Several workshops focused on the long-term future of philanthropy and how we as Community Foundations can continue to provide relevant and up to date philanthropic advisory services to donors, and personally this is an area which fascinates me. It is estimated that within the next 20 years, we will see the largest ever transfer of intergenerational wealth[1], so how equipped and ready are we to adapt and provide a service which the next generation will find the meaningful engagement and connection which they want and expect?

I attended ‘Understanding Donor Motivation’ led by Sussex Community Foundation which shared results from a large survey of their donor fund-holders to better understand their needs and how they feel about Sussex CF as a partner. A key question which I must ‘borrow’ for a future donor survey here in Surrey: ‘Where do you see your relationship with the Community Foundation in 5-10 years’?

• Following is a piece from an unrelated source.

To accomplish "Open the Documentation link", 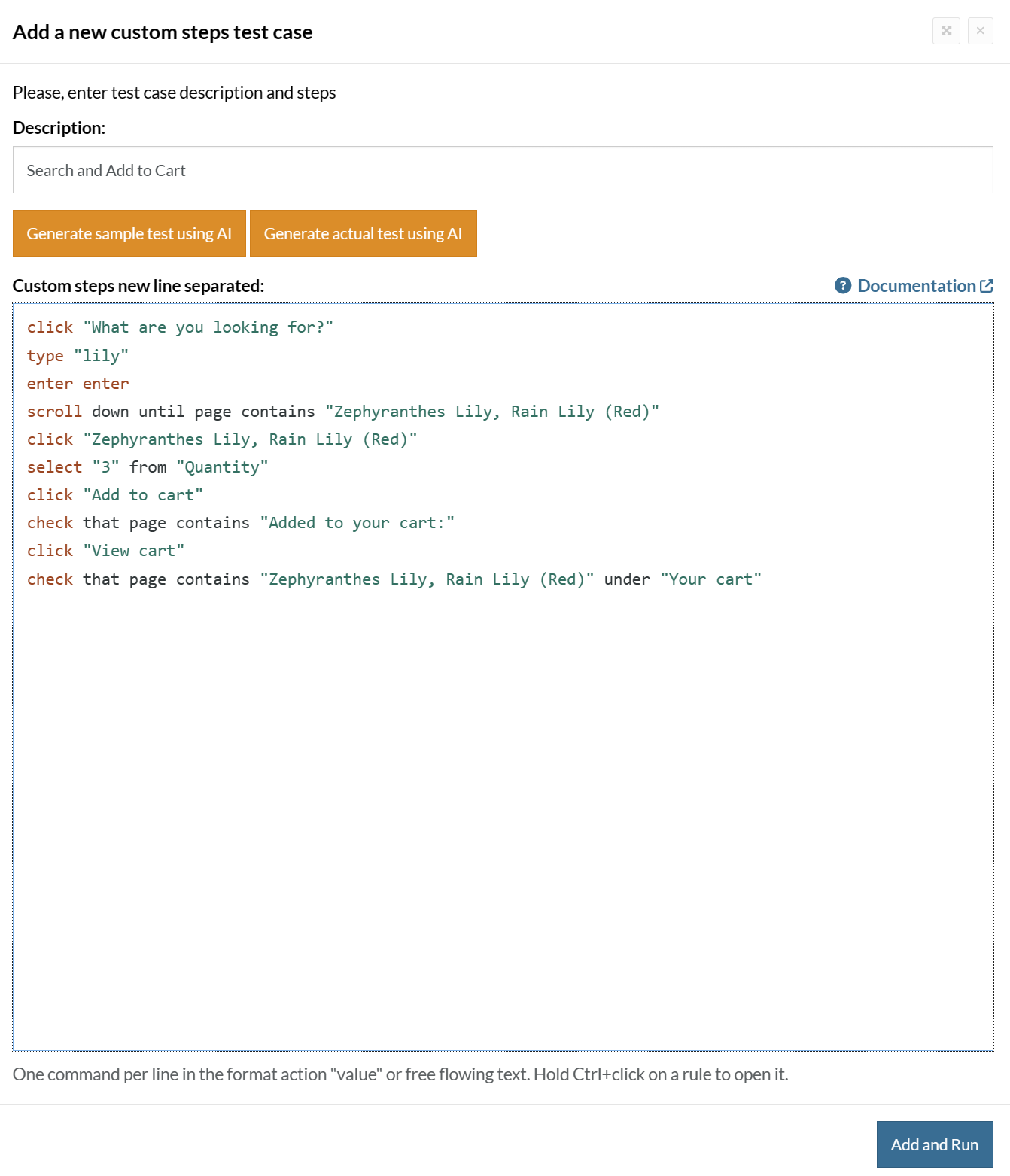I will point(916,286).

The survey showed that whilst the majority were pleased with the service they receive and the level of exposure they had to the groups they support and the problems they were helping to solve, it also became clear that there are a growing number of fund-holders, known for this purpose as ‘Group B’, who prefer a more emotional connection to the causes that they support. We pondered what this could look like as the norm in future – volunteering at the projects they’ve supported as opposed to just a one-off visit, applications for support sent by video rather than paper forms, and similarly thank you videos rather than letters. I would be keen to hear your suggestions also?

Going one step further, there is a smaller sub set of emerging donors (Group C) who expect and require systemic change, and therefore the grants they award are likely to be more substantial in size but will also require a much greater level of learning, convening, assessing and impact measuring to see larger issues being addressed. The implication for Community Foundations is how well equipped we are to deal with these types of Funds, and to what extent we will need to re-think our approach in response to this.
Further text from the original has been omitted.